After that I messed around a bit on the lower reaches of some 5.6's and 5.7's, and then called it a night.
Comments 
9th-May-2013 06:55 pm (UTC)
It amuses me that you could transplant this post to matociquala's LJ, and I might not notice a difference. Clearly there is a distinct vocabulary of Climber Jargon, which one acquires in the course of learning to climb. :-)
9th-May-2013 07:50 pm (UTC)
There really is a distinct Climber Jargon, and they ought to issue us glossaries with our first belay lesson, because I remember being thoroughly confused by a lot of it. It didn't take me too long to figure out that a climber saying, "I'm totally pumped!" means "I'm exhausted" (and that it derives from bodybuilding jargon), but it took me a lot longer to figure out that someone asking if I wanted "beta" was offering advice on climbing a route. And that's all before we even got to the terms for specific climbing moves or techniques.

Funnily enough, I hadn't realized that matociquala also climbs.
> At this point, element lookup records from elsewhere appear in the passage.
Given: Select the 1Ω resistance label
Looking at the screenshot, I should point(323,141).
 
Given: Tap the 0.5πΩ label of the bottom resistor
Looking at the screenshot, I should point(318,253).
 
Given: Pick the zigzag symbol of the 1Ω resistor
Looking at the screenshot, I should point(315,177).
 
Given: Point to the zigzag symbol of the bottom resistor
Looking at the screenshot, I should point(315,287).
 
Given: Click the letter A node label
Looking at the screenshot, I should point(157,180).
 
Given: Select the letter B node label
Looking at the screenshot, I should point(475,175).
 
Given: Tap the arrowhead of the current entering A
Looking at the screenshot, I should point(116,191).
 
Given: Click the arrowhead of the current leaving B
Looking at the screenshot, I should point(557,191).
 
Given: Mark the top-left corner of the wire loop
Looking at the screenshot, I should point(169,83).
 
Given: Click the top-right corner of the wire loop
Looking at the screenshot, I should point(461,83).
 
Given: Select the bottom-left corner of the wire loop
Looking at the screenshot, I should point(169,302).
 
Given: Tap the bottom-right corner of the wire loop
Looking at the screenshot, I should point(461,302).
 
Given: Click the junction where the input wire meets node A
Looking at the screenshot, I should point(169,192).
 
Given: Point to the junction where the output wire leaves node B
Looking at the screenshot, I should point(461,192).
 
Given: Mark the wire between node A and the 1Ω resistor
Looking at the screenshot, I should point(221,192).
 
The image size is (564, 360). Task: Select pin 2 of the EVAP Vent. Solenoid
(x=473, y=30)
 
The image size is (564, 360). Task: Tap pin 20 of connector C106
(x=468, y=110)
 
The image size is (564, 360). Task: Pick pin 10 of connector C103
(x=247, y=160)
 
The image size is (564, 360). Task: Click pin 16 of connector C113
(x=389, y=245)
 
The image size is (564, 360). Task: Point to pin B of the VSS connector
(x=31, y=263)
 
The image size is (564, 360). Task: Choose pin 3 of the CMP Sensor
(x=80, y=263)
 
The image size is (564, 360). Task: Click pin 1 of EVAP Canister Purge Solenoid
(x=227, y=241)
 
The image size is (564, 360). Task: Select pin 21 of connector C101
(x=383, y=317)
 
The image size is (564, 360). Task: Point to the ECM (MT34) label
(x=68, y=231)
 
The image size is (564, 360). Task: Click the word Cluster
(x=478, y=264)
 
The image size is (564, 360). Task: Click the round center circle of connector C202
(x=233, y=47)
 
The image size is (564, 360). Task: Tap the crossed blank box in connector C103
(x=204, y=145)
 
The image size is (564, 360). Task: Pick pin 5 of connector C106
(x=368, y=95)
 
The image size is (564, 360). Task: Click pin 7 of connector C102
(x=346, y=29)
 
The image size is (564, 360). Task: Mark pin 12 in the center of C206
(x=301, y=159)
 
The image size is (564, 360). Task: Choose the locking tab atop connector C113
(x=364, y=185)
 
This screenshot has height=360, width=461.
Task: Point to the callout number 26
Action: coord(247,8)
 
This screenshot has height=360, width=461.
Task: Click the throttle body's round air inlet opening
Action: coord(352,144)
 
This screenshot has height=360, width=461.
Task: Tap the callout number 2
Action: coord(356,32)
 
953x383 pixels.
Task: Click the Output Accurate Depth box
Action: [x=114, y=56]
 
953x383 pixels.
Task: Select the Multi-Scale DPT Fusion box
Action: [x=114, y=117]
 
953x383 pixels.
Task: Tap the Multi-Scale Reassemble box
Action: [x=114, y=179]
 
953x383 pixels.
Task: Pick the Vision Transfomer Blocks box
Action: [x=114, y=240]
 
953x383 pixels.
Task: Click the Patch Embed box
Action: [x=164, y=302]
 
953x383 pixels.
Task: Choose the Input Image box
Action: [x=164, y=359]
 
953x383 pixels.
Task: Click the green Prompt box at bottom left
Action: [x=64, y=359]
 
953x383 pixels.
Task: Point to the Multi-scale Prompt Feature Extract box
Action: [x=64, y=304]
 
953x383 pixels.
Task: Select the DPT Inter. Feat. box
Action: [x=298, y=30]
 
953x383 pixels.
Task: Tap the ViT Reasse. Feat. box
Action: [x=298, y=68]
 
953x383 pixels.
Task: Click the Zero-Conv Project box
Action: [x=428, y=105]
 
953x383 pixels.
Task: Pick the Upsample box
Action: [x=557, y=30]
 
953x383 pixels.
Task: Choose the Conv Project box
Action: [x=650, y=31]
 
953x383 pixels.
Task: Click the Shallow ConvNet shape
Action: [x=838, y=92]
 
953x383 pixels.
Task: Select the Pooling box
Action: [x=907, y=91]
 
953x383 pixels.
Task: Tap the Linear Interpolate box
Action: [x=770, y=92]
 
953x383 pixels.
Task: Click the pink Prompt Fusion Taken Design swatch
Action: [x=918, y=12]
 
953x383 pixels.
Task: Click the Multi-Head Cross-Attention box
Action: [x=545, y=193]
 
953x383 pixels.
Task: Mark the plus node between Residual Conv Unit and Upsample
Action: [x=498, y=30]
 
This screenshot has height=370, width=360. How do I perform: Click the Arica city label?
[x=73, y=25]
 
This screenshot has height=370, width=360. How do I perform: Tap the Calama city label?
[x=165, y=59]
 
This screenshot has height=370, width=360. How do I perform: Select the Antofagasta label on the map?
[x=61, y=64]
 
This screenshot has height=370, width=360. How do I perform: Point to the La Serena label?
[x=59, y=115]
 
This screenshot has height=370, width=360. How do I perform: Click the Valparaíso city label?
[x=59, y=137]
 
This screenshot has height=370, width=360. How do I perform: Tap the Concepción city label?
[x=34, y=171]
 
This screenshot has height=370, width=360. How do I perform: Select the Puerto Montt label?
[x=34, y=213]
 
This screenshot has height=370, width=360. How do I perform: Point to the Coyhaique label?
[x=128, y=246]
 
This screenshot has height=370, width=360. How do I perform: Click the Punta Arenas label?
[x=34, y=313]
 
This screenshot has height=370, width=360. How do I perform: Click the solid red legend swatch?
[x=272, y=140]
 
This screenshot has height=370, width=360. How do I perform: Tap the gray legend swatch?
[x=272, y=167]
9th-May-2013 09:08 pm (UTC)
Good work!!!!
10th-May-2013 04:33 am (UTC)
At some point when I manage to climb at the same time you do, I'll be curious to know which ones you're referring to. I'm climbing at roughly the level you described, though I haven't quite attempted a 5.7 yet. I found the green 5.6 that starts out with an overhang (facing all of the lead climbing stuff) to be REALLY hard but satisfying, for where I am right now. I'll make sure to try out the World's Hardest 5.5 if I can recognize it based on your descriptions.
10th-May-2013 04:49 am (UTC)
I think we might be talking about the same 5.6 - it was green and in that area. The World's Hardest 5.5 is back in the area I've always heard called "The Icebox" - that rectangular area in the back that you get to through the doorway where you have to look out for lead climbers coming down. It's pink.

It'll be fun to climb together sometime!